Asked about his thoughts on Eddie Gregorio’s murder carried out recently by motorcycle-riding men in Laoag City’s business district, Mayor Michael V. Fariñas said what any common politician is expected to say. He called the shooting of the 28-year old lawyer an “isolated case.”
Firmly believing that “the situation in the city is still peaceful,” the father of the city may have had the best intentions in mind. He wanted to keep an atmosphere of calm and sobriety among a people still distraught over someone so young, so brilliant, and so promising to be so dead.
What perplexes me though is his succeeding statement, “A crime can happen anywhere, anytime.” In broken Iluko, he continued, “no agplano iti maysa a tao, hanna a pilien whether in the morning, lunch time, malem wennu rabii.”
An average student of logic would not miss the inconsistency in the mayor’s pronouncements. First he says the incident is an isolated case and then concedes that such crime can be planned and executed anytime, anywhere.
The mayor gave two contradictory statements which cannot be both correct. If one is true, the other must be false, and vice versa.
I buy the second statement: crimes can happen, and in fact they do, anywhere murderers decide to, even here in Laoag.
Gregorio’s was the eighth death in eleven years among lawyers in the province. Add to this the still unresolved murder of Vice Mayor Jimmy Chua and of ordinary folks, and you could either acknowledge that the situation is a cause for alarm or buy the mayor’s stance and continue to live in denial.
The local chief executive may be right to say that Laoag is a peaceful place if statistics are to serve as basis, and comparisons are to be made with crime rates in other cities.

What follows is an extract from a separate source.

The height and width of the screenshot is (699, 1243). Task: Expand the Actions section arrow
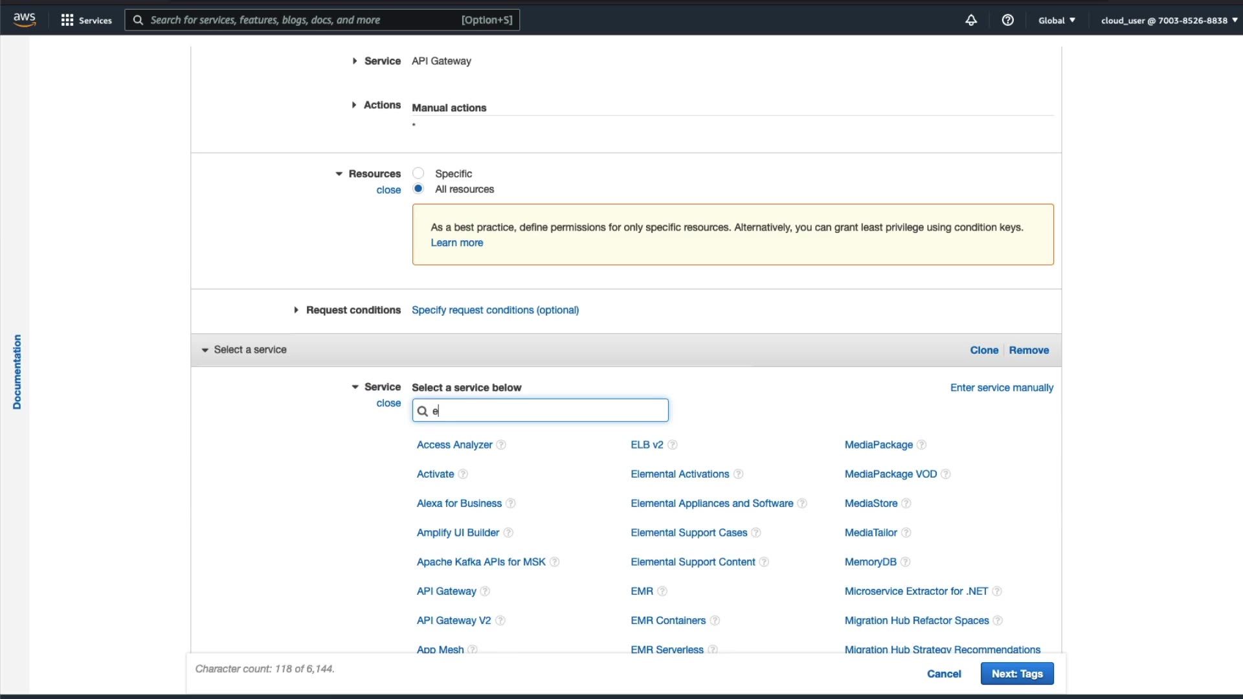click(354, 105)
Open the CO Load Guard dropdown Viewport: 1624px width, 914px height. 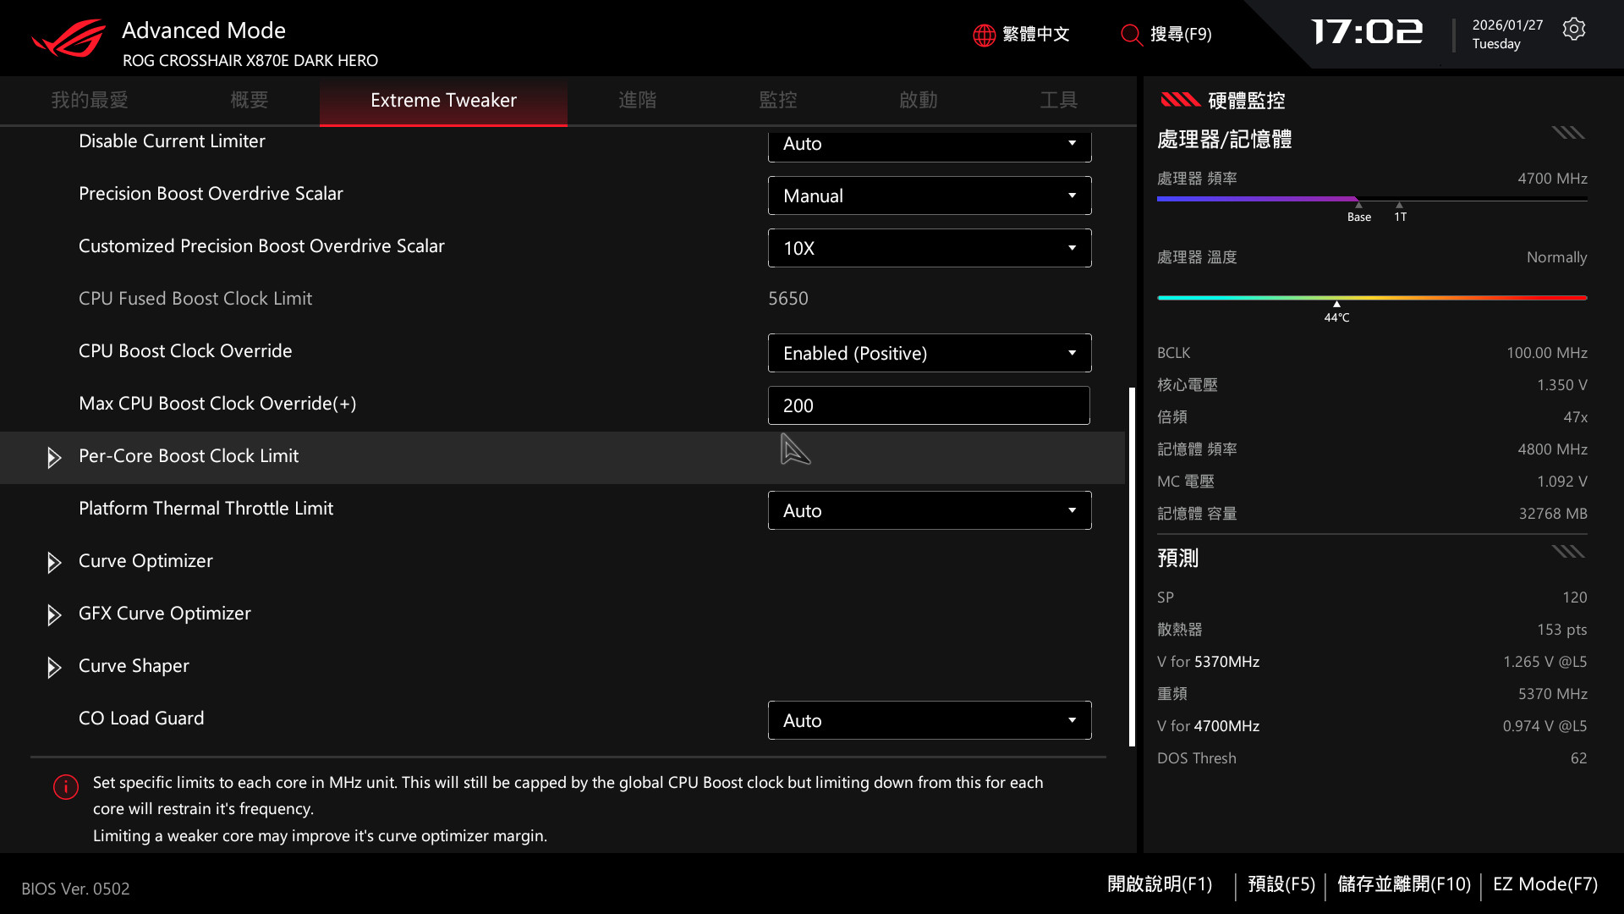929,720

But peace, dear karikna, is not a matter of frequency but of probability.
Provincial Board Member Kris Ablan hit bulls eye when he delivered a privilege speech lamenting that human life has gone so cheap that anyone can get the services of hired guns for as low as five thousand pesos. (Some say the price can be even lower.)
“Everyone is now a target. This madness has to stop immediately,” Ablan urged.
What apo bokal considers as madness, apo mayor dismisses as “isolated.”
Until the mayor himself can walk confidently in the streets sans security detail, I say: No, sir, peaceful we are not.